At the risk of understatement, no sensible person should have confidence in any aspect of Spain’s economy, not just the banking system.
A few days ago, Daniel Raisbeck authored a column for Reason about the country’s downward spiral to statism.
The PSOE-Podemos coalition is not only Spain’s most left-wing government since the country restored democracy after dictator Francisco Franco’s death in 1975; currently, it’s also the most leftist government in the entire European Union (E.U.). As you would expect, this has brought about a barrage of progressive pet projects…a torrent of debt, public spending, and tax increases. …The government’s budget for 2021 also includes record levels of spending after the executive raised the ceiling on non-financial expenditures by over 50 percent. …The Spanish government has also taken advantage of the current crisis to impose drastic tax hikes. These include a “tax harmonization” scheme—a euphemism for getting rid of fiscal competition—that would end the freedom of autonomous communities, the largest political and administrative units in Spain, to set their own policies in terms of wealth, inheritance, and income taxes, the last of which consist of both a national and a regional rate.

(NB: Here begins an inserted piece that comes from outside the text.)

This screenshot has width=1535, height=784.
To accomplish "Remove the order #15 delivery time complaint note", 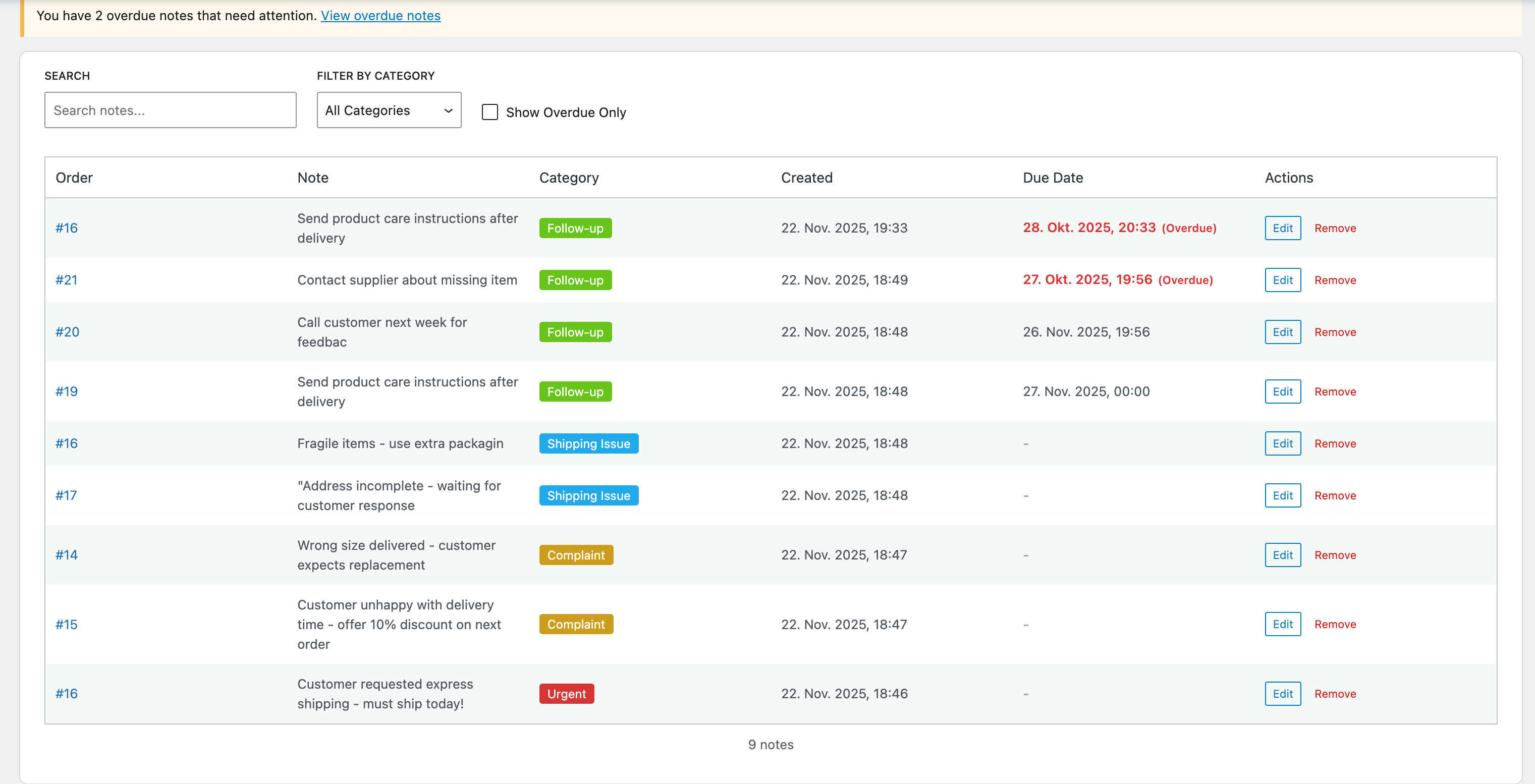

Let’s now look at a few additional passages from the article.
One of the reasons I oppose fiscal centralization in Europe is that it will subsidize more bad policy. Which is now happening.
Spain’s spending spree will be subsidized with €140 billion ($172 billion) of E.U. money, part of a “recovery fund” agreed upon last July at an emergency summit in Brussels.
It’s also worth noting that higher taxes don’t necessarily produce more revenue.
This is a lesson Spanish politicians already should have learned because of mistakes by the central government.
They also have evidence at the regional level. Catalonia has a bigger population than Madrid and imposes higher tax rates, but it collects less revenue.
…although Madrid…charges some of the country’s lowest rates for inheritance and income taxes, the region raises €900 million ($1.1 billion) more in taxes per year than the far more interventionist Catalonia according to economist José María Rotellar.
As you might expect, politicians in Catalonia grouse that Madrid’s lower tax rates are “fiscal dumping” and they argue in favor of tax harmonization.
Madrid’s leading lawmaker has a very deft response.
…the Republican Left of Catalonia, the pro-Catalan independence party that allowed Sánchez to become president, recently accused Madrid of practicing “fiscal dumping.” …Isabel Díaz Ayuso, the Popular Party president of the Community of Madrid, stated that “if Catalonia wants fiscal harmonization, they should reduce their own taxes,” a reference to that region’s notoriously high taxation levels.
Touche!
Let’s close by returning to the big-picture topic of whether it’s a good idea for Spain’s government to expand the nation’s fiscal burden.
The leftists politicians currently in charge make the usual class-warfare arguments about helping the poor and penalizing the rich. Whenever I hear that kind of nonsense, I’m reminded of this jaw-dropping story about how people with modest incomes are being strangled by statism.
Imagine only making €1000 per month and losing two-thirds of your income to government?!?
No wonder Spaniards come up with clever ways of lowering their tax burdens.
P.S. The current government of Spain may be naive (or malicious) about taxes, but there are some sensible economists at the country’s central bank who have written about the negative impact of higher tax rates.